Data extracts below:

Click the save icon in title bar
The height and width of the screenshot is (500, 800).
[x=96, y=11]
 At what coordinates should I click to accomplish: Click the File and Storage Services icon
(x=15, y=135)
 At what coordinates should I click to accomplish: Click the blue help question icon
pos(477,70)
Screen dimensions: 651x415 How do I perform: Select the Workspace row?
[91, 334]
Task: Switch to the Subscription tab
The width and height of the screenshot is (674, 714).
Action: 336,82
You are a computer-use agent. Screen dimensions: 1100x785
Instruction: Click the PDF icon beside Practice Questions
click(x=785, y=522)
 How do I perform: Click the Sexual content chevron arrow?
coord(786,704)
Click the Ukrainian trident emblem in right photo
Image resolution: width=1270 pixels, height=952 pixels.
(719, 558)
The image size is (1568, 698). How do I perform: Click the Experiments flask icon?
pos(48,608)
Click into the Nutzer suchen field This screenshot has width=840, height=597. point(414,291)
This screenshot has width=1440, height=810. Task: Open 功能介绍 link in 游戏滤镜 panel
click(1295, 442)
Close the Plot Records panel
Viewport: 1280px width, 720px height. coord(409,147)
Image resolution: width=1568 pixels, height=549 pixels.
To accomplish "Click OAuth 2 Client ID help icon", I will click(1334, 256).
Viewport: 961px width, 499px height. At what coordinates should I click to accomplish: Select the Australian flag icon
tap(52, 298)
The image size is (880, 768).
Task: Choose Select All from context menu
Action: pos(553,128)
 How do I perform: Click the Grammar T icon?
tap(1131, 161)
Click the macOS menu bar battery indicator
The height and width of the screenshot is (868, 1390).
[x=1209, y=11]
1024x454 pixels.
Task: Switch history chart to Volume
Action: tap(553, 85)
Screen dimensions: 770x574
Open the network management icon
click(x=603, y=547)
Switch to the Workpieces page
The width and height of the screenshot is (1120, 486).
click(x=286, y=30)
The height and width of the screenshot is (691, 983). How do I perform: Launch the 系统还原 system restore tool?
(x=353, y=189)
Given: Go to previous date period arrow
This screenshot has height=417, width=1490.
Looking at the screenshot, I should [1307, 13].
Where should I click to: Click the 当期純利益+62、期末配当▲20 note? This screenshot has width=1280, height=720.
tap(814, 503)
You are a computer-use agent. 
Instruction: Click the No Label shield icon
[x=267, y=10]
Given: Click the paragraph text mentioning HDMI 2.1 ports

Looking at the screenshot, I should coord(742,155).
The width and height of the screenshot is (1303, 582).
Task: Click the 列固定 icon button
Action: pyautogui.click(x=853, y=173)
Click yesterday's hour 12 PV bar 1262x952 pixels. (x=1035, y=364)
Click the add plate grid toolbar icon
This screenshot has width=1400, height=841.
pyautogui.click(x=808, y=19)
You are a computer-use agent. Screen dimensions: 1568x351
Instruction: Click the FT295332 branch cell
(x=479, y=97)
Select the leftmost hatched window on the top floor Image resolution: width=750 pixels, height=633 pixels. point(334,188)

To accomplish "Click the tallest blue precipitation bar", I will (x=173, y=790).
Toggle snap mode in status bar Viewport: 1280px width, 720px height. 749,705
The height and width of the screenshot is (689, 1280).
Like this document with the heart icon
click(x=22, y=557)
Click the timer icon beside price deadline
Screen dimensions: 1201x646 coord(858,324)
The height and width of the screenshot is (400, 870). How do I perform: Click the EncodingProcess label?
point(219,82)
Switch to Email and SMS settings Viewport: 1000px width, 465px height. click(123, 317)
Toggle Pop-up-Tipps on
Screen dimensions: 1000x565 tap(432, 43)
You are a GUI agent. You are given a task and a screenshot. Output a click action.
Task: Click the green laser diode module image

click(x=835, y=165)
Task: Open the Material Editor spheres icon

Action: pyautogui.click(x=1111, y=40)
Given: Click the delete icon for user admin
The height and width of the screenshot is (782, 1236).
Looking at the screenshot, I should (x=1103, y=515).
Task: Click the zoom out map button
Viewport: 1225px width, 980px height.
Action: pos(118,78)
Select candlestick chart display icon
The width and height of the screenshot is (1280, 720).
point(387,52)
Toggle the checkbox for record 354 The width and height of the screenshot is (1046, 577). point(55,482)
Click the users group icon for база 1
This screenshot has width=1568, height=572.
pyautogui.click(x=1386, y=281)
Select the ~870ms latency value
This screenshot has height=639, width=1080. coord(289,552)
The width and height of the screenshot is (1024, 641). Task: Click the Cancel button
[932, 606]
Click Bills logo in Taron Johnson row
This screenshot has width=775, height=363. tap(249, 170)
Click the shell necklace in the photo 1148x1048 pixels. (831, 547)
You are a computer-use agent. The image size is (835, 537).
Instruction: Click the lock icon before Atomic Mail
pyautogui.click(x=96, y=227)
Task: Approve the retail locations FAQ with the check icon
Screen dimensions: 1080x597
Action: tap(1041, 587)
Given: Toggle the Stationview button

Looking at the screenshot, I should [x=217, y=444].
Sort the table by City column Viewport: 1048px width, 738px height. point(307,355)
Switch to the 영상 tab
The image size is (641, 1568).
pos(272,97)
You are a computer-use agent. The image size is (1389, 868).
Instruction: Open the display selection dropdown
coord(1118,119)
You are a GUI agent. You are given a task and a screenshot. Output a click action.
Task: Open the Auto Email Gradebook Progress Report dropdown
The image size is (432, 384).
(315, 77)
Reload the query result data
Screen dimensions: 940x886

End of Data extracts.

About this task
Looking back at the data above, tally each line that includes the word "agent", then answer with the total alone.

Answer for this exercise
7